:: Problem requirements ::
Reformat the records from the line containing "Open Brave Shields lion icon" through the line containing "[x=154, y=169]" as a numbered list, omitting blank lines. Include only those lines.

:: Dataset records ::
^^^^

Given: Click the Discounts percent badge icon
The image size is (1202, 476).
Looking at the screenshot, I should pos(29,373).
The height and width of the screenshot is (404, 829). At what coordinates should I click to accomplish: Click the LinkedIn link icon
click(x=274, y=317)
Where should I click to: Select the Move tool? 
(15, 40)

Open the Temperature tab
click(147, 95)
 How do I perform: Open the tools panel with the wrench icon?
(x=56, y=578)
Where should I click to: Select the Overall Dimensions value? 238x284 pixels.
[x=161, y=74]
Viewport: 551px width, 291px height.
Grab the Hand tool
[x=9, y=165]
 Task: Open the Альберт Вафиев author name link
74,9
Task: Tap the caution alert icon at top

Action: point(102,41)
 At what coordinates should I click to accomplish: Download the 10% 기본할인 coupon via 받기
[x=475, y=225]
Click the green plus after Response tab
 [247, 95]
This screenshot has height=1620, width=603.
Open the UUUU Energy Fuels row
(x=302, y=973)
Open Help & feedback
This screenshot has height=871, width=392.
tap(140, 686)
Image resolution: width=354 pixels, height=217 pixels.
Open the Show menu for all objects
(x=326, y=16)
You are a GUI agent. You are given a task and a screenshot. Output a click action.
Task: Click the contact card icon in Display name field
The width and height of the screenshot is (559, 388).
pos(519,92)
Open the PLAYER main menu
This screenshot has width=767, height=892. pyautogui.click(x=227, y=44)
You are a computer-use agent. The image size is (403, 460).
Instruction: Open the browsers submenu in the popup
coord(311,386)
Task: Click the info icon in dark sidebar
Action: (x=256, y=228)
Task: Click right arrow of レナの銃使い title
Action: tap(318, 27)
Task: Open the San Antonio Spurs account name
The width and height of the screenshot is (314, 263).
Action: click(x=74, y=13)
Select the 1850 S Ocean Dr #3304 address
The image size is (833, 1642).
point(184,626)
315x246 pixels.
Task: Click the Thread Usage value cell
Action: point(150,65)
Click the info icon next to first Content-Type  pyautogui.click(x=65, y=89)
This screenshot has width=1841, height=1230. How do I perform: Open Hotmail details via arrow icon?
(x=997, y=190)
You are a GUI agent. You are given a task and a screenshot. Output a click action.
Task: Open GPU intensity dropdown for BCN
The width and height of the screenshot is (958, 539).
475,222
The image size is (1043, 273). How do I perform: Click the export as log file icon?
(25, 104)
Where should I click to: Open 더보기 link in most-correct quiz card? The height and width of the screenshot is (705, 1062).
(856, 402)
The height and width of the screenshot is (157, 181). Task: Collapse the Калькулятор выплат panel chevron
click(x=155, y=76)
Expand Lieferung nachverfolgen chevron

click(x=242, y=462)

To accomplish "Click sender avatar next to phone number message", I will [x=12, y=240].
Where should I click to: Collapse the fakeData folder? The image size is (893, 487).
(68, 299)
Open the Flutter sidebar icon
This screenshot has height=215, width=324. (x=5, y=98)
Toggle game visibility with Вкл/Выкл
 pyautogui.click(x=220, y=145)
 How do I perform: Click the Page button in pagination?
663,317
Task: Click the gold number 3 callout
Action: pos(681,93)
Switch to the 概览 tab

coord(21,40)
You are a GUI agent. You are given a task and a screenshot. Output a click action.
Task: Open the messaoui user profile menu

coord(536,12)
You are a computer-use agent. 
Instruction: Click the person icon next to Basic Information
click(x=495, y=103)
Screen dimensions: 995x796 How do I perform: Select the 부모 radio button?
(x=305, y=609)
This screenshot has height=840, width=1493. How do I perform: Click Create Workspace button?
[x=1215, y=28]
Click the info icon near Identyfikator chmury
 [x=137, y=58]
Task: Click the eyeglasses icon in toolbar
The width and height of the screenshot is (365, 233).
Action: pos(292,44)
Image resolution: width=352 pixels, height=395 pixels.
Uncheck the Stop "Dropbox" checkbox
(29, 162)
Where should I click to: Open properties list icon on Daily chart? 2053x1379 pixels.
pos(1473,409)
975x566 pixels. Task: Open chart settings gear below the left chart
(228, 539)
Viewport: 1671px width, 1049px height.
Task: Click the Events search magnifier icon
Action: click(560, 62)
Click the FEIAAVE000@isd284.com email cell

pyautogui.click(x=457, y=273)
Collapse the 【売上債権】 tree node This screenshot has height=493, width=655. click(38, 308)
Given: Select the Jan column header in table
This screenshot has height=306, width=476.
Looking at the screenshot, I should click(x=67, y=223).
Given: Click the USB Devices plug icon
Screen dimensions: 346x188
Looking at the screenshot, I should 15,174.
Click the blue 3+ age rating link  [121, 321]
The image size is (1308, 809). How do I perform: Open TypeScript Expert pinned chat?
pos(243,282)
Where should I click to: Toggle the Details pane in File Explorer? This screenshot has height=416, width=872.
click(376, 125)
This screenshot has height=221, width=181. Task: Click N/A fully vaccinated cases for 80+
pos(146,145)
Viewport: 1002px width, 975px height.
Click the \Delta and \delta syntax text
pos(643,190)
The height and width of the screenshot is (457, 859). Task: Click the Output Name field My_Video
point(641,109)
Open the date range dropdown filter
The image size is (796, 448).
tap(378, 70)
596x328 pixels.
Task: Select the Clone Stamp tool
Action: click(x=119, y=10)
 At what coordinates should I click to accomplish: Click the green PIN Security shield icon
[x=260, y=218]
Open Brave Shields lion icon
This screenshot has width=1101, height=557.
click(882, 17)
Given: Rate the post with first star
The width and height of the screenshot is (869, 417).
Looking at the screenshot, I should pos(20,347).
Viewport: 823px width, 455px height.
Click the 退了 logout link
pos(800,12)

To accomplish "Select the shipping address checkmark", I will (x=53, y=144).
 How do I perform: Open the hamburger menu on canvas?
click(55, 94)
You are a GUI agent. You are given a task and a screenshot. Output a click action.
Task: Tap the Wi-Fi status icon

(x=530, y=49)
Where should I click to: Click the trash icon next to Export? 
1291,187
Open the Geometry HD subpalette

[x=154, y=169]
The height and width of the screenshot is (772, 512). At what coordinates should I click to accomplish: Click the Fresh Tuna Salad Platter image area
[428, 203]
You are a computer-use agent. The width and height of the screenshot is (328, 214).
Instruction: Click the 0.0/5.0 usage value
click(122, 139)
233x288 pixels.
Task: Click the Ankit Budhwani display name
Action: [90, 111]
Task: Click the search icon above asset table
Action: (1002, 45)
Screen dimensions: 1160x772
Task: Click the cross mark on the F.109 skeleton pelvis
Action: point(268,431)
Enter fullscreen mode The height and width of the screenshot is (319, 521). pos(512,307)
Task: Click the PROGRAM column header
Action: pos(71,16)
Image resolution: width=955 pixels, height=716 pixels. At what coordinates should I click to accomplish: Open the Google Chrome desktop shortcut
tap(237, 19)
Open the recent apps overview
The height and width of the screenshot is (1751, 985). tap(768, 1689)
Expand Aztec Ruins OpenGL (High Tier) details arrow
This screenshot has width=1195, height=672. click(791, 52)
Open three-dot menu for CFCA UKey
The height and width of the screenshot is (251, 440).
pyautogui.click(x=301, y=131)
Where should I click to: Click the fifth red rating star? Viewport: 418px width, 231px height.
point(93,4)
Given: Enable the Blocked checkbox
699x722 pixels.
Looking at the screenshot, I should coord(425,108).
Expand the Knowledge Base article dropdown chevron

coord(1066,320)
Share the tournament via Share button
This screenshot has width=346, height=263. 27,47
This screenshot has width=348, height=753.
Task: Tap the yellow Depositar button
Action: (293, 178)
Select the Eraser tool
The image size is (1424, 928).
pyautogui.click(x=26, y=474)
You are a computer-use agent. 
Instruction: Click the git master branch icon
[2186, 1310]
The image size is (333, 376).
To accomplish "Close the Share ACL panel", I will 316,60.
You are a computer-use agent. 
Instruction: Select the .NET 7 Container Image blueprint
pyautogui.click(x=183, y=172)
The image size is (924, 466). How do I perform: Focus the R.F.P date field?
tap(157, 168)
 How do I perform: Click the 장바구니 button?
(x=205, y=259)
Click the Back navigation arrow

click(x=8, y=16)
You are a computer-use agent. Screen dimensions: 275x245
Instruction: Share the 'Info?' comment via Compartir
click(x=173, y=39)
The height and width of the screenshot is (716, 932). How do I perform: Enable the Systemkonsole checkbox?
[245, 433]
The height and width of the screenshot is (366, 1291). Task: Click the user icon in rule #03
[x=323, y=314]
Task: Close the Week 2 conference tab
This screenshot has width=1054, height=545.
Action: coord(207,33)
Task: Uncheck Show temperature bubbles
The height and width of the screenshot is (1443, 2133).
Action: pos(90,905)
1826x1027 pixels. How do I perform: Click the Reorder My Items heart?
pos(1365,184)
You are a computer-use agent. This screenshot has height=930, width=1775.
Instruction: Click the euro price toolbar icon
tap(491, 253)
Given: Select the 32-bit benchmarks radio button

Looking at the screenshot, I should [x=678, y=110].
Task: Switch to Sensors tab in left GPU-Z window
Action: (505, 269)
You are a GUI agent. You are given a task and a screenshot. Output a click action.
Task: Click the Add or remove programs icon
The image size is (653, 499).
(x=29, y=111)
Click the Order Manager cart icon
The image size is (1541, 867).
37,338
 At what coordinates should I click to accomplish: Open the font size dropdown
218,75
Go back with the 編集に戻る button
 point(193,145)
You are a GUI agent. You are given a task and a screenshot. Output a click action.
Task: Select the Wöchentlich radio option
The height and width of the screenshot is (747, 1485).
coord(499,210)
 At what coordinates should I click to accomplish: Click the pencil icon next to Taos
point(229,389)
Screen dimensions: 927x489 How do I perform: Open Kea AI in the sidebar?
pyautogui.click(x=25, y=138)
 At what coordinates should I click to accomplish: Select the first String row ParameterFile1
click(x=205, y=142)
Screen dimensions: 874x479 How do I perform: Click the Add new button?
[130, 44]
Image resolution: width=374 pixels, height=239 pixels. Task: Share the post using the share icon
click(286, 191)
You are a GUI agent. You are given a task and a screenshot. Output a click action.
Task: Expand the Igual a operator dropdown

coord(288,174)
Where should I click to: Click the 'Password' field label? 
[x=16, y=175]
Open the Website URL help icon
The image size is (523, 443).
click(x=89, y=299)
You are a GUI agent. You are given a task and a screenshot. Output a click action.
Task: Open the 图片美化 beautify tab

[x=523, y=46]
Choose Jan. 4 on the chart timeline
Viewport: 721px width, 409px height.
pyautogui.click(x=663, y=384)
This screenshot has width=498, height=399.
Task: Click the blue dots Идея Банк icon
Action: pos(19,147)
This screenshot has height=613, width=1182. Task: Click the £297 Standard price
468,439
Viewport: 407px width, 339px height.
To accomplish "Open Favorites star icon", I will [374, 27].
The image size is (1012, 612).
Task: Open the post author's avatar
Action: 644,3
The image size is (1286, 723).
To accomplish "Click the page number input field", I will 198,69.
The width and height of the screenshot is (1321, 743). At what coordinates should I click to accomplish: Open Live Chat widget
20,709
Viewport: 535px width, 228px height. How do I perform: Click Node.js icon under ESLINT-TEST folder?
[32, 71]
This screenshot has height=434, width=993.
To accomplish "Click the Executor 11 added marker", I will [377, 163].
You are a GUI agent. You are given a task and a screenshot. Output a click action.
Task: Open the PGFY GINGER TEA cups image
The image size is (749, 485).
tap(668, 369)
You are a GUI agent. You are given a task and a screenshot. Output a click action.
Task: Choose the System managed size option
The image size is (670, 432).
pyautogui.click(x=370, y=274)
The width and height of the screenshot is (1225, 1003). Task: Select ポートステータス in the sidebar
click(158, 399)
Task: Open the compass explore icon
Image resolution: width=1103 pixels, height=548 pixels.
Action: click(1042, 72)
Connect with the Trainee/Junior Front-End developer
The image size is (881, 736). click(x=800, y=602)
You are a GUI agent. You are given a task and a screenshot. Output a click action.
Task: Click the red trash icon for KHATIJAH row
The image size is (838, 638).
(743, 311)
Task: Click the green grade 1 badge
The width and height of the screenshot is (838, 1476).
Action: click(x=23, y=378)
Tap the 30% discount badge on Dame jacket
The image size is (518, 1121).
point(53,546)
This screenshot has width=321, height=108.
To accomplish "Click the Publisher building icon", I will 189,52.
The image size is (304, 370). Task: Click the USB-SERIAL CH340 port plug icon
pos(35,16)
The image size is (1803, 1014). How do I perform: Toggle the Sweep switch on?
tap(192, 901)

^^^^

:: Output below ::
1. Open Brave Shields lion icon
2. This screenshot has width=1101, height=557.
3. click(882, 17)
4. Given: Rate the post with first star
5. The width and height of the screenshot is (869, 417).
6. Looking at the screenshot, I should pos(20,347).
7. Viewport: 823px width, 455px height.
8. Click the 退了 logout link
9. pos(800,12)
10. To accomplish "Select the shipping address checkmark", I will (x=53, y=144).
11.  How do I perform: Open the hamburger menu on canvas?
12. click(55, 94)
13. You are a GUI agent. You are given a task and a screenshot. Output a click action.
14. Task: Tap the Wi-Fi status icon
15. (x=530, y=49)
16. Where should I click to: Click the trash icon next to Export? 
17. 1291,187
18. Open the Geometry HD subpalette
19. [x=154, y=169]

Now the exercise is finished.